Le chef du gouvernement de Gibraltar Fabian Picardo a expliqué avoir reçu la promesse écrite de Téhéran de ne pas envoyer les 2,1 millions de barils de pétrole en Syrie, frappée par un embargo de l'Union européenne.

"Nous avons privé le régime d'Assad en Syrie de plus de 140 millions de dollars de pétrole brut", s'est-il félicité dans un communiqué.

Les autorités ont donc demandé à la Cour suprême de lever l'immobilisation dans un document rendu public, incluant des courriers échangés avec les autorités iraniennes.
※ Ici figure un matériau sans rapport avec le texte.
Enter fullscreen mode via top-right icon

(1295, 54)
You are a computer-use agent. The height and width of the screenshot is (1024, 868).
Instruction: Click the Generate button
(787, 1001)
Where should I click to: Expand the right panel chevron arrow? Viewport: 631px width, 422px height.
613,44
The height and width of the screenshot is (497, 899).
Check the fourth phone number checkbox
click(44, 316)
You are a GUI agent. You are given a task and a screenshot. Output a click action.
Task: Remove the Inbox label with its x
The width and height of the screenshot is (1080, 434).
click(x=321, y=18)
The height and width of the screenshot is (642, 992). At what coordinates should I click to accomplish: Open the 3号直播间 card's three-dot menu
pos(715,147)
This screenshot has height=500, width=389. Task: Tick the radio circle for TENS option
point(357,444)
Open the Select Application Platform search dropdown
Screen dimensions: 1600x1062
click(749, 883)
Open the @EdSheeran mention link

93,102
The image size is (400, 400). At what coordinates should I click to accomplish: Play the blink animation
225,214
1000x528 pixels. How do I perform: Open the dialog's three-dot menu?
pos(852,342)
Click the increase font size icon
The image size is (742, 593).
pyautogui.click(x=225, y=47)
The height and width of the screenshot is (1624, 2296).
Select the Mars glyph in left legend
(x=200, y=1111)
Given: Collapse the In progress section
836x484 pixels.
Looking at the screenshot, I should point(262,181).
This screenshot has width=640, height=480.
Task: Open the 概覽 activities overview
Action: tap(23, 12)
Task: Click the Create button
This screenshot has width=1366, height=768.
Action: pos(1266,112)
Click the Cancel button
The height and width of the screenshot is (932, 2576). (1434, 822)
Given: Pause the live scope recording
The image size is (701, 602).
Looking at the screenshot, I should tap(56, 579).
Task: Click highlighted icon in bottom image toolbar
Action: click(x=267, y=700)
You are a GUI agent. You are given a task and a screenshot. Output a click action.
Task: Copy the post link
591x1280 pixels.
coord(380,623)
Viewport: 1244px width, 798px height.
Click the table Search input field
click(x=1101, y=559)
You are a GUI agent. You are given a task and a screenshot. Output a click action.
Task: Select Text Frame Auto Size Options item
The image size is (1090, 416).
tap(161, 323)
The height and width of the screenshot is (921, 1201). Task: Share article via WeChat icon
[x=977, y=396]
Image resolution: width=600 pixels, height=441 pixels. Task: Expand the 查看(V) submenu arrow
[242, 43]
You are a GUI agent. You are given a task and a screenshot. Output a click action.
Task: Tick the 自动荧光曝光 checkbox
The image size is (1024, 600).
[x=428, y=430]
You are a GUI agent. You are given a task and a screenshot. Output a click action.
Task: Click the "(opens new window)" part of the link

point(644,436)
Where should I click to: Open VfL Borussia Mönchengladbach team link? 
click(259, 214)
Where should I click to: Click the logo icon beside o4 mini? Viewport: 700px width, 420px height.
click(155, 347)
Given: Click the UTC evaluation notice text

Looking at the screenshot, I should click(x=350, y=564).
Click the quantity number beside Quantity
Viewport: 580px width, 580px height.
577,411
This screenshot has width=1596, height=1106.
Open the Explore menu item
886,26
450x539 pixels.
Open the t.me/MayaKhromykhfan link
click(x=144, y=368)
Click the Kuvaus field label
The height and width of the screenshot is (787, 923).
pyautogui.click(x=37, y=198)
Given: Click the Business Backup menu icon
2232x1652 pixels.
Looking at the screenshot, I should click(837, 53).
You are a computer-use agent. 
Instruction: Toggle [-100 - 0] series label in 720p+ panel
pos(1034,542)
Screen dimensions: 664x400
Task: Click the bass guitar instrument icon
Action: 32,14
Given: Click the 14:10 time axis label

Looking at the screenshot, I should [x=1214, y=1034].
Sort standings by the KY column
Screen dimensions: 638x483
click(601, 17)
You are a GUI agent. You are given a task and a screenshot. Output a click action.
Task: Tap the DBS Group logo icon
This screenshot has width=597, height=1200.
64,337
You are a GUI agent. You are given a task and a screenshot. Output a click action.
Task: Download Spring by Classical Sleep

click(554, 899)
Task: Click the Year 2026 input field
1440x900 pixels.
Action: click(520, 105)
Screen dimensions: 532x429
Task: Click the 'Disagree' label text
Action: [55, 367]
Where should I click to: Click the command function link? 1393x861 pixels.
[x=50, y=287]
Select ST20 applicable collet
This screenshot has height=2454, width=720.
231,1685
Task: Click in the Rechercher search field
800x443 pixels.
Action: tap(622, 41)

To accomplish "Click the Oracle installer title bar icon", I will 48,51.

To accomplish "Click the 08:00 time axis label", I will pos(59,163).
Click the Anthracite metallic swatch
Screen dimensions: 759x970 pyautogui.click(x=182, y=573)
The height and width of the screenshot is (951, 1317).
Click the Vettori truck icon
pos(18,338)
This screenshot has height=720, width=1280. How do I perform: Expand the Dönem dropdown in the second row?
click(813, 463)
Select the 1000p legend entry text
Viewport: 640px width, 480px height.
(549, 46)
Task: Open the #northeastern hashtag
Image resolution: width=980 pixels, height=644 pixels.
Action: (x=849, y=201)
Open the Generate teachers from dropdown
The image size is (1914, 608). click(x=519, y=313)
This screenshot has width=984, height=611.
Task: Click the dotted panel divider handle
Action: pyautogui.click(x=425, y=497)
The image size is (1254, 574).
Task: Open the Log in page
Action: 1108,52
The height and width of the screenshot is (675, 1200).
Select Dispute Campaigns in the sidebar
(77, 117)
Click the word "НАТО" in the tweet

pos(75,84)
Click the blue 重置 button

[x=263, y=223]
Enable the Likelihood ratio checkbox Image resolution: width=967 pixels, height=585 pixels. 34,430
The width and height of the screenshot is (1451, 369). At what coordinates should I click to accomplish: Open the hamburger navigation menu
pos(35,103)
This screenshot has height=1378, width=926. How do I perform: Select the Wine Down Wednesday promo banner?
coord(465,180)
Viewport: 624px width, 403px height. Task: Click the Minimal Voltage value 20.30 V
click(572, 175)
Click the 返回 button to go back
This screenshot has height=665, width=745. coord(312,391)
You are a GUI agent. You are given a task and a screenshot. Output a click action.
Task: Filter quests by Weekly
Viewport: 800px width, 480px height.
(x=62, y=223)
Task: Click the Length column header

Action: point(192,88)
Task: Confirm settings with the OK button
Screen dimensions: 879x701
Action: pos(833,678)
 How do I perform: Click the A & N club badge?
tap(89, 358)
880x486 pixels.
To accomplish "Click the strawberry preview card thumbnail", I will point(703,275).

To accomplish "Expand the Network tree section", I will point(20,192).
Le président de la Cour suprême Anthony Dudley a donc décidé que "le navire (n'était) plus détenu", lors d'une audience dans l'après-midi.

Initialement attendue dans la matinée, cette audience prévue depuis des semaines avait dû être repoussée de plusieurs heures après l'annonce surprise par le ministère public de Gibraltar d'une demande des États-Unis de prolonger l'immobilisation du pétrolier, déposée dans la nuit.

Mais le juge Dudley a déclaré qu'il n'avait pas été saisi par écrit d'une telle demande. "Cela ne m'a pas été soumis", a-t-il dit.